Voici comment a travaillé cette année une 1ère D de 19 élèves :

 

 

- les élèves se répartissent par groupes (librement)

 

 

- chacun reçoit une feuille polycopiée où figure l'essentiel du cours et en prend connaissance

 

 

- il reçoit ensuite une feuille d'exercices : les uns en application directe du cours, les autres demandant des démonstrations plus élaborées.

 

 

Les élèves cherchent séparément leurs exercices puis au sein du groupe discutent (parfois passionnément) leurs résultats jusqu'à ce qu'un accord se fasse (il arrive qu'il ne se fasse pas, chacun restant sur sa position ; on me demande alors de trancher).

 

 

Pendant ce temps, je circule pour contrôler les résultats de chaque groupe et dépanner ceux qui se trouvent en difficulté.

 

 

Les élèves sont ainsi actifs pendant presque toute la durée du cours.

 

 

Fin mai, un questionnaire individuel m'a permis de connaître l'avis de chacun sur cette façon de travailler.

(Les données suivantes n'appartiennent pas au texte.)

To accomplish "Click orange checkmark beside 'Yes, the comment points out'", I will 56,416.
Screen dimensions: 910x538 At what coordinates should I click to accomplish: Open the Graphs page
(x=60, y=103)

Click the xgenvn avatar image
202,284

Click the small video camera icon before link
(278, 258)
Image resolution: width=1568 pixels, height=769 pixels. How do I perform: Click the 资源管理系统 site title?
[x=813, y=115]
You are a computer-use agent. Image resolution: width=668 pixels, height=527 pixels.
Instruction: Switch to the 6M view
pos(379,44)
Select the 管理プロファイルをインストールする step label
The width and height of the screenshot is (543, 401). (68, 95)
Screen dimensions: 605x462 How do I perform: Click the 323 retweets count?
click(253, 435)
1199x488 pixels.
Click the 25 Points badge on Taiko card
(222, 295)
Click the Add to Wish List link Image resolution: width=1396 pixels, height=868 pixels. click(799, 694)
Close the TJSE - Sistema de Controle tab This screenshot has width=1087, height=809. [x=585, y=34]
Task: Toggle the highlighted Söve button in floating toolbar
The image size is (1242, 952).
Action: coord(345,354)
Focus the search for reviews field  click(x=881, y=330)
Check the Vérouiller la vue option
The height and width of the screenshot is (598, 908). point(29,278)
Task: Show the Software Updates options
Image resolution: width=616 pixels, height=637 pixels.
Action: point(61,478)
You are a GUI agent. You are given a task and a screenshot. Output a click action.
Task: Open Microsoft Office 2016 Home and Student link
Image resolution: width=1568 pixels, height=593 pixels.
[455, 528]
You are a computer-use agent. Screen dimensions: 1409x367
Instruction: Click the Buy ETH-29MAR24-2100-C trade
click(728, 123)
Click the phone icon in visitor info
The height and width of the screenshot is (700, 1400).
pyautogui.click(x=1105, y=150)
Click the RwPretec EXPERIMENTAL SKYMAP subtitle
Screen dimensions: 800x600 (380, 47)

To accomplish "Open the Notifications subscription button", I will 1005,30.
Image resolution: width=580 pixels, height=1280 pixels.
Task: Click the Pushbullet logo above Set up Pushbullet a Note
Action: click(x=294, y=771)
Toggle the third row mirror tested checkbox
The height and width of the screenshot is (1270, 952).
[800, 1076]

Presque tous ont été d'accord pour poursuivre dans cette voie estimant ainsi mieux assimiler le cours, être mieux entraînés à la résolution des exercices et se sentant mieux disposés à l'égard des mathématiques.

 

 

Mais beaucoup ont demandé des améliorations : davantage de cours magistraux, en particulier pour des points délicats ou à l'occasion d'un bilan, en fin de chapitre ; et surtout des corrections plus fréquentes (c'est d'ailleurs le contrôle qui me pose le plus de problèmes).

 


 

Je pense reprendre l'expérience mais de nombreux perfectionnements me semblent nécessaires.

 

 

J 'aimerais connaître l'opinion de tous ceux qui enseignent en second cycle (des autres aussi, bien sûr).

 

 

A tous ceux- là je lance un appel :

 

 

quelles sont vos méthodes de travail?

 

 

quelles ont été vos expériences ?

 

 

quelles sont vos difficultés ?

 

 

est-il possible de se rapprocher de la Pédagogie Freinet en mathématiques dans le second cycle?